When, dare I ask, did the Northern Cape become the epitome of corruption, as defined in a worldwide dictionary? The unfortunate answer, Hon, Speaker, is when we, as the Northern Cape Provincial Legislature, weren’t looking.
Corruption, Hon. Speaker, generates economic distortions in the public sector by diverting public investments into capital projects where bribes and kickbacks are more plentiful. Officials may increase the technical complexity of public sector projects to conceal or pave the way for such dealings, thus further distorting investments. Corruption also lowers compliance with construction, environmental, or other regulations, increases budgetary pressures on government and, as we have all experienced, reduces the quality of infrastructure and government services.
In fact, we only have to look at the education crisis in the John Taole Gaetsewe district whereby thousands of children were robbed of a quality education because of empty promises made by a highly inefficient government. Or the Kimberley water crisis, whereby citizen’s basic rights to water were infringed upon due to incompetence. Or the degenerating audit outcomes. Or the more recent veld fires which saw a lack luster response from government and in turn destroyed up to 215 000 hectares of grazing land in the Northern Cape.
Hon. Speaker, we have too many people in government who are there for themselves and not for the people of this province.

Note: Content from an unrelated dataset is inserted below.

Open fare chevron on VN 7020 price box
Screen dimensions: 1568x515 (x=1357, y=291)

Journalist, Gert Coetzee, summed this phenomenon up nicely in his editorial. Hy s? in sy artikel “Trots ANC, trots korrup”:
“John Block en ander Noord-Kaapse ANC hoofkamerade betrokke is in drie korrupsie hofsake gelyk. Hy bly trots aan as ‘n Noord-Kaapse LUR. En ‘n ANC-faksie sê hulle staan trots by hom.”
Hon. Speaker, is this the democracy that we fought so hard to achieve, a democracy in which corruption undermines freedom and good governance? The answer is undoubtedly a resounding “no”!

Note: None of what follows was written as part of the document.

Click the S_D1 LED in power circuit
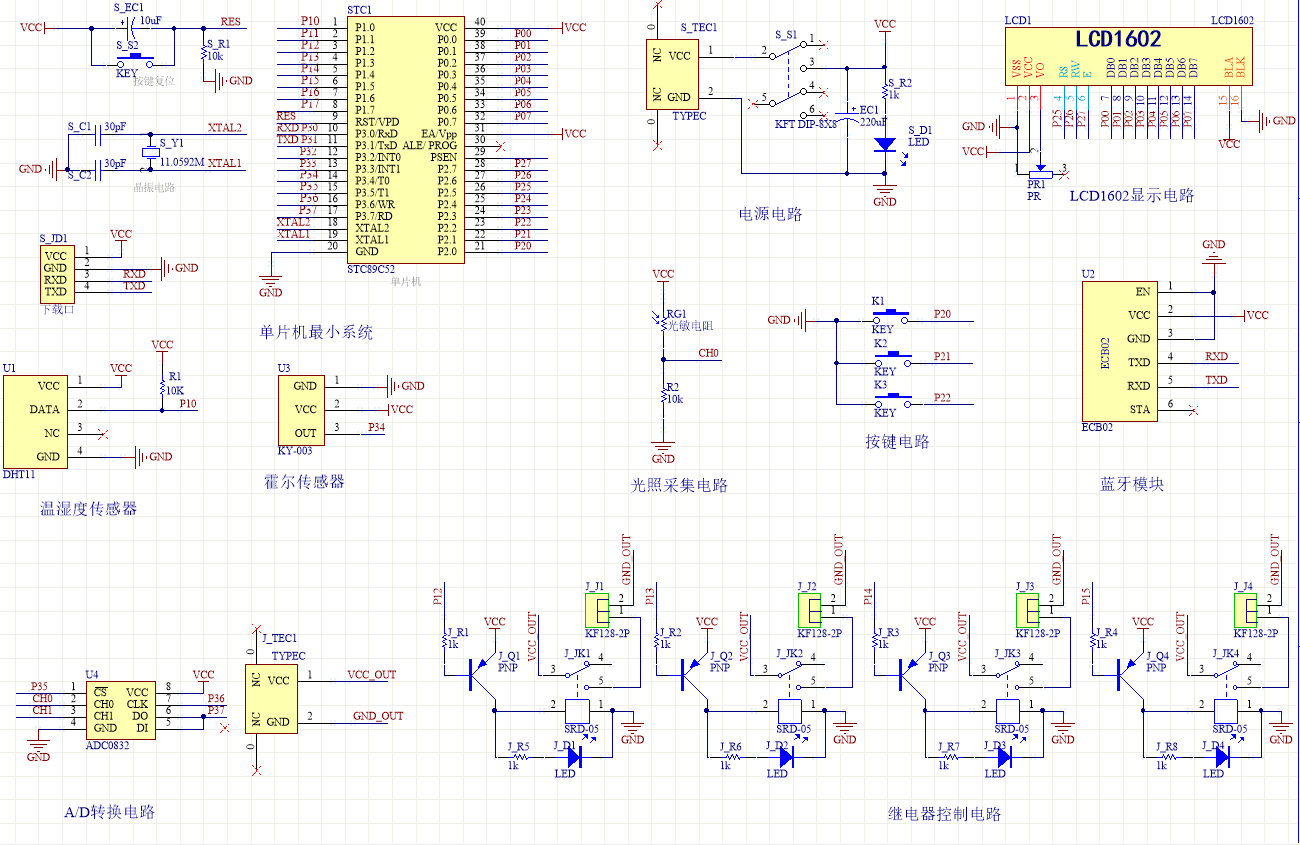Viewport: 1300px width, 845px height. click(x=885, y=144)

Hon. Speaker, it may be that it is not the members of the legislature that execute government policies but rather appointed officials, employed in a variety of institutions and organizations in much the same way, it is these appointed officials that use public resources to deliver services to the community. Ultimately, it is therefore these officials that must account regarding what has been done with public funds and resources, and what has been achieved in this process.
However, at the same time, this kind of accountability can only achieved in terms of a statutory framework, whereby we, as the legislature, must demand accountability from accounting officers.
We must therefore concede, Hon. Speaker, that where government fails, the legislature has also failed in its role to demand accountability from government institutions. As we look to 2013, I therefore would like to propose that we make a new priority for ourselves as the key oversight body of the Northern Cape administration.
In the words of Theodore Roosevelt: “To destroy this invisible government, to dissolve the unholy alliance between corrupt business and corrupt politics is the first task of the statesmanship of the day”.
Let us give this cause precedence in 2013 because only when state resources are properly and efficiently allocated, will government services improve.
In closing, allow me to leave you with a thought provoking quote by democracy campaigner Aung San Suu Kyi:
“It is not power that corrupts but fear. Fear of losing power corrupts those who wield it and fear of the scourge of power corrupts those who are subject to it.”
With these words, Hon. Speaker, I would like to wish you and fellow members of this House a safe and enjoyable festive season and a prosperous New Year.
I would also like to make a special request to all MEC’s to secure their offices over the holiday period, as the DA will have much work to do when we take over in 2014, and wouldn’t like to waste valuable time putting basic office measures in place at the expense of improving service delivery.